Posted on 12/29/2008 11:11:17 PM PST by goldstategop

n Part I, I made the argument that any woman who is married to a good man and who wants a happy marriage ought to consent to at least some form of sexual relations as much as possible. (Men need to understand that intercourse should not necessarily be the goal of every sexual encounter.)

In Part II, I advance the argument that a wife should do so even when she is not in the mood for sexual relations. I am talking about mood, not about times of emotional distress or illness.

Why?

Here are eight reasons for a woman not to allow not being in the mood for sex to determine whether she denies her husband sex.

1. If most women wait until they are in the mood before making love with their husband, many women will be waiting a month or more until they next have sex. When most women are young, and for some older women, spontaneously getting in the mood to have sex with the man they love can easily occur. But for most women, for myriad reasons -- female nature, childhood trauma, not feeling sexy, being preoccupied with some problem, fatigue after a day with the children and/or other work, just not being interested -- there is little comparable to a man’s “out of nowhere,” and seemingly constant, desire for sex.

2. Why would a loving, wise woman allow mood to determine whether or not she will give her husband one of the most important expressions of love she can show him? What else in life, of such significance, do we allow to be governed by mood?

What if your husband woke up one day and announced that he was not in the mood to go to work? If this happened a few times a year, any wife would have sympathy for her hardworking husband. But what if this happened as often as many wives announce that they are not in the mood to have sex? Most women would gradually stop respecting and therefore eventually stop loving such a man.

What woman would love a man who was so governed by feelings and moods that he allowed them to determine whether he would do something as important as go to work? Why do we assume that it is terribly irresponsible for a man to refuse to go to work because he is not in the mood, but a woman can -- indeed, ought to -- refuse sex because she is not in the mood? Why?

This brings us to the next reasons.

3. The baby boom generation elevated feelings to a status higher than codes of behavior. In determining how one ought to act, feelings, not some code higher than one’s feelings, became decisive: “No shoulds, no oughts.” In the case of sex, therefore, the only right time for a wife to have sex with her husband is when she feels like having it. She never “should” have it. But marriage and life are filled with “shoulds.”

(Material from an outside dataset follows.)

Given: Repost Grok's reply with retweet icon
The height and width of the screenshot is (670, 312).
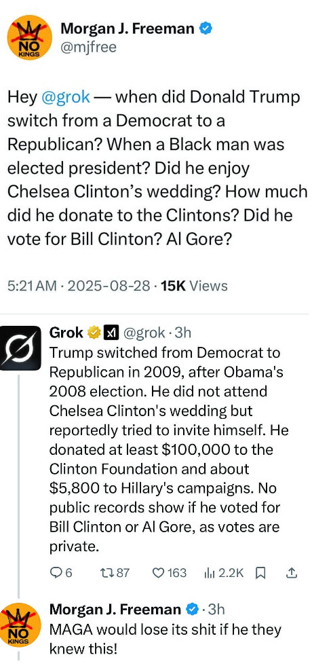Looking at the screenshot, I should click(x=115, y=572).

4. Thus, in the past generation we have witnessed the demise of the concept of obligation in personal relations. We have been nurtured in a culture of rights, not a culture of obligations. To many women, especially among the best educated, the notion that a woman owes her husband sex seems absurd, if not actually immoral. They have been taught that such a sense of obligation renders her “property.” Of course, the very fact that she can always say “no” -- and that this “no” must be honored -- renders the “property” argument absurd. A woman is not “property” when she feels she owes her husband conjugal relations. She is simply wise enough to recognize that marriages based on mutual obligations -- as opposed to rights alone and certainly as opposed to moods -- are likely to be the best marriages.

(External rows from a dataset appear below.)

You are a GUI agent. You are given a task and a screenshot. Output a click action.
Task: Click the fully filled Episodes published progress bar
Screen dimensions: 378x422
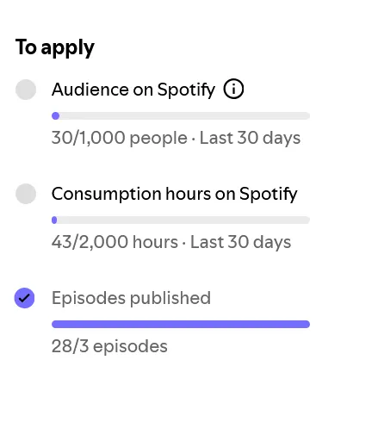(181, 325)
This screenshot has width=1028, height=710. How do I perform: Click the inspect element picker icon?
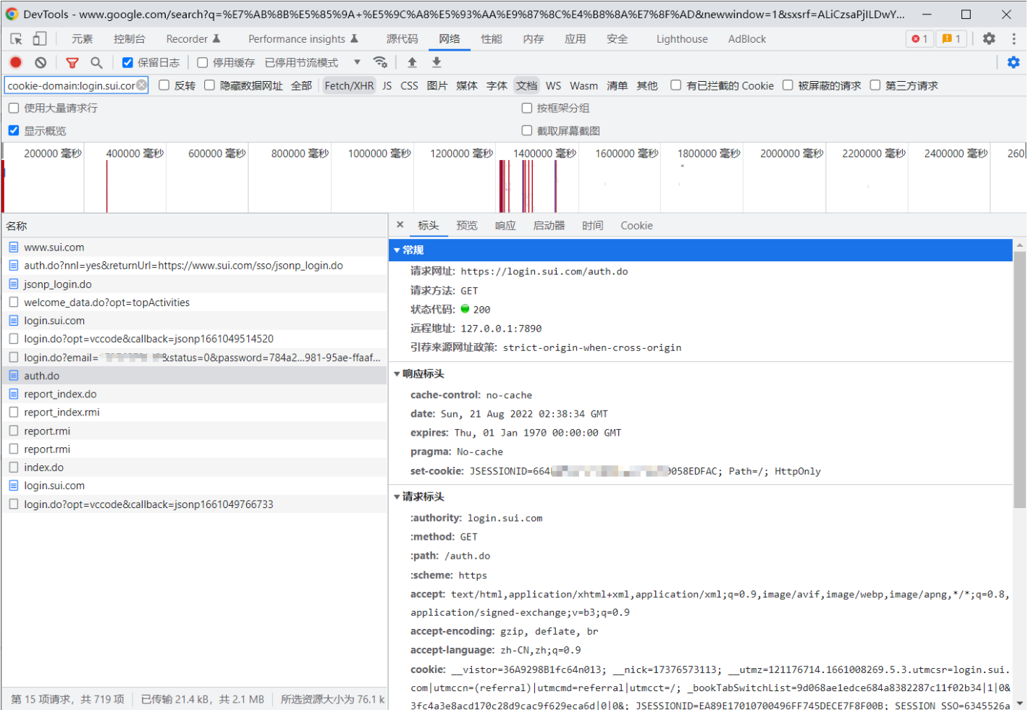click(16, 39)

5. Partially in response to the historical denigration of women’s worth, since the 1960s, there has been an idealization of women and their feelings. So, if a husband is in the mood for sex and the wife is not, her feelings are deemed of greater significance -- because women’s feelings are of more importance than men’s. One proof is that even if the roles are reversed -- she is in the mood for sex and he is not -- our sympathies again go to the woman and her feelings.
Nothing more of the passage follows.